Exercise inputs =
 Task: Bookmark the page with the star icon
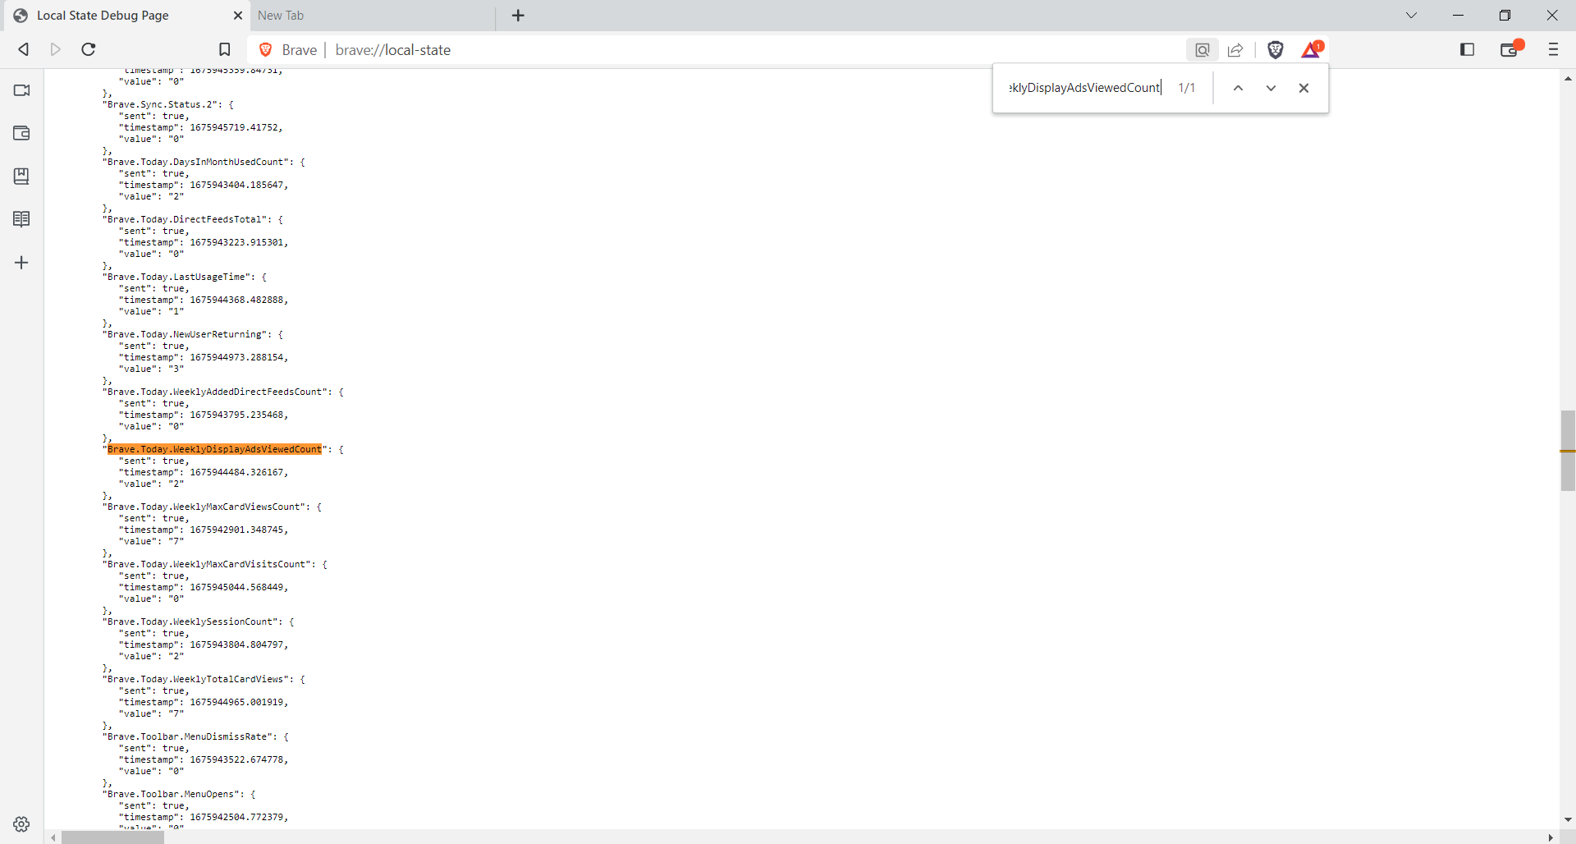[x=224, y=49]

==

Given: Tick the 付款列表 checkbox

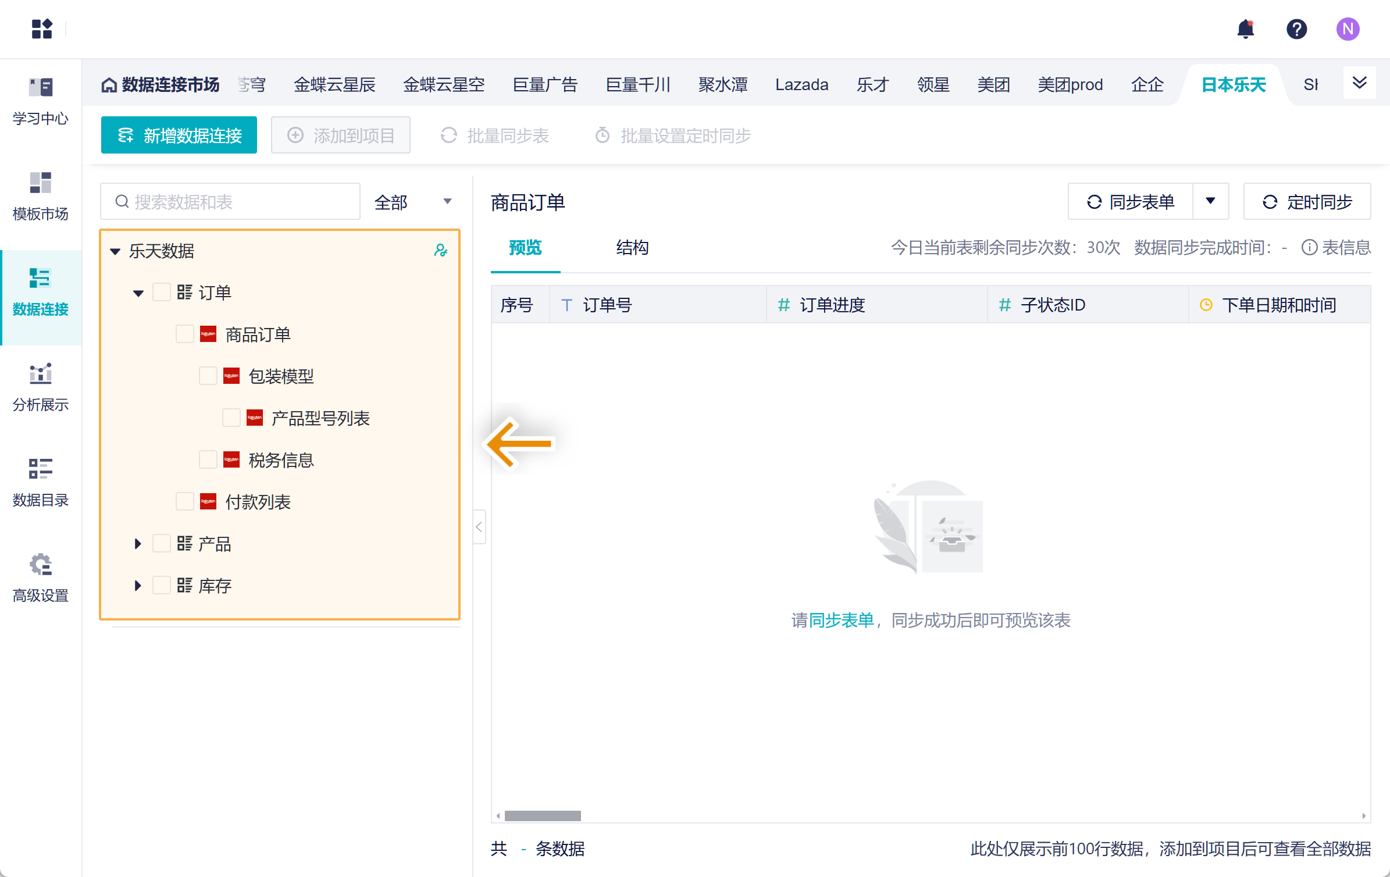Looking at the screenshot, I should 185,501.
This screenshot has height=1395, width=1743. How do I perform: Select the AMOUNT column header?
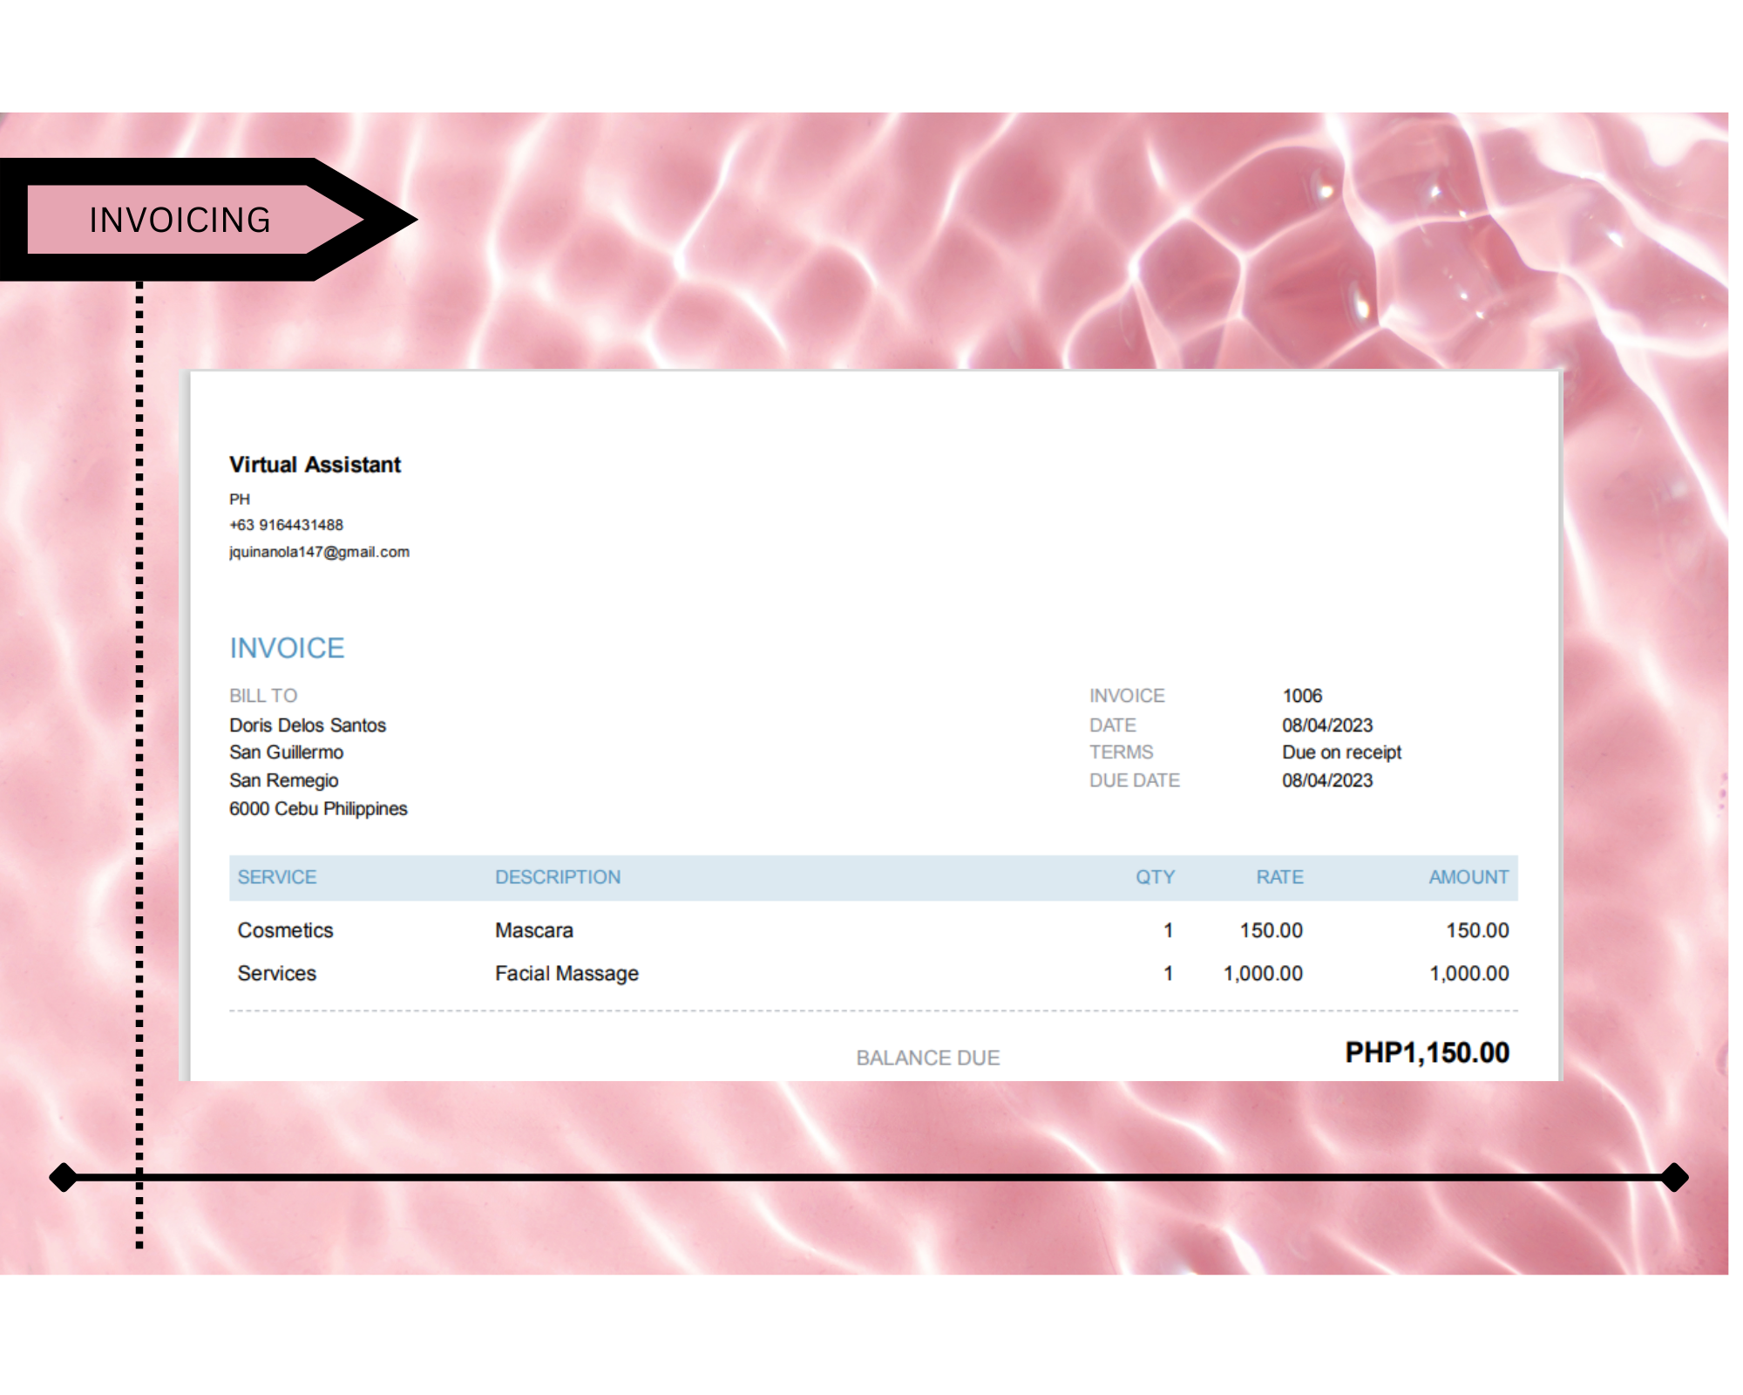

What you are asked to do = All that is wanted is the lines above between the one containing "Given: Tick the 付款列表 checkbox" and the one containing "This screenshot has", inclusive, restated word for word, with pictures omitted.

Task response =
Given: Tick the 付款列表 checkbox

Looking at the screenshot, I should 185,501.
This screenshot has height=1395, width=1743. How do I perform: Select the AMOUNT column header?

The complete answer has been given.